REQUIREMENTS ▸
Turn the lines below into a Markdown table with the columns "Row" and "Line", starting with the line that contains "I will point(245,207)." and going on through the line that contains "Action: click(x=219, y=560)". Leave out blank lines.

start

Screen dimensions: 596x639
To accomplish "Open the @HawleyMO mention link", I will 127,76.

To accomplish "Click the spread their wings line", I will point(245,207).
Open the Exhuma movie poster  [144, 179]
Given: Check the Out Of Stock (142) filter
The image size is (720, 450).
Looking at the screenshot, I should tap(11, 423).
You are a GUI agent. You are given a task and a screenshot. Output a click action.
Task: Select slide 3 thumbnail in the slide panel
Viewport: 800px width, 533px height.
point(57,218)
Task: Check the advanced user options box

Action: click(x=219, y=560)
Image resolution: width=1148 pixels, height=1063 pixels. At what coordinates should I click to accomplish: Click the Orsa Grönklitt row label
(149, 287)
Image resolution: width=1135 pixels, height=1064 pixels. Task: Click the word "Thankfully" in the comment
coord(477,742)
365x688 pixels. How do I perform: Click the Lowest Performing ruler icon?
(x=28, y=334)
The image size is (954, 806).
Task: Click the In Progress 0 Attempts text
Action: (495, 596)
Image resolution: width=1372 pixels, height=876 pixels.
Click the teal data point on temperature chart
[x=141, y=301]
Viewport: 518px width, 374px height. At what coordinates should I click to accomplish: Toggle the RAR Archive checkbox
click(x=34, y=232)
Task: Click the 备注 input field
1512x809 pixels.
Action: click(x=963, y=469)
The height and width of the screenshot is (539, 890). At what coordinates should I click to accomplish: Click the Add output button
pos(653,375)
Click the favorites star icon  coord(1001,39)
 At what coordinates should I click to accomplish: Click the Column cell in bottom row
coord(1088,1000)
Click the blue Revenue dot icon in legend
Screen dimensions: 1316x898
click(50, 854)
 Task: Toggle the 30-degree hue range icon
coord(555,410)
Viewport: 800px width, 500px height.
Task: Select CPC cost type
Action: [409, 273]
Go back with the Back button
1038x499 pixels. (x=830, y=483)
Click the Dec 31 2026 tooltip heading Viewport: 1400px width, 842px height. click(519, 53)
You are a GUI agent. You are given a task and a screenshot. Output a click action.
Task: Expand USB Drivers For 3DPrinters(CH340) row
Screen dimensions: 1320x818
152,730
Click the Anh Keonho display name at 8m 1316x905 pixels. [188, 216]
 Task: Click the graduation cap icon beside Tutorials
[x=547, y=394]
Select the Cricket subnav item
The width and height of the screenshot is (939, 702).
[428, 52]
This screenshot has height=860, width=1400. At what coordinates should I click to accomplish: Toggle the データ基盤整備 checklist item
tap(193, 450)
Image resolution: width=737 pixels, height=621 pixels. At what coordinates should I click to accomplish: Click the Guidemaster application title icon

end

ANSWER FOR THE TASK ▸
| Row | Line |
|---|---|
| 1 | To accomplish "Click the spread their wings line", I will point(245,207). |
| 2 | Open the Exhuma movie poster  [144, 179] |
| 3 | Given: Check the Out Of Stock (142) filter |
| 4 | The image size is (720, 450). |
| 5 | Looking at the screenshot, I should tap(11, 423). |
| 6 | You are a GUI agent. You are given a task and a screenshot. Output a click action. |
| 7 | Task: Select slide 3 thumbnail in the slide panel |
| 8 | Viewport: 800px width, 533px height. |
| 9 | point(57,218) |
| 10 | Task: Check the advanced user options box |
| 11 | Action: click(x=219, y=560) |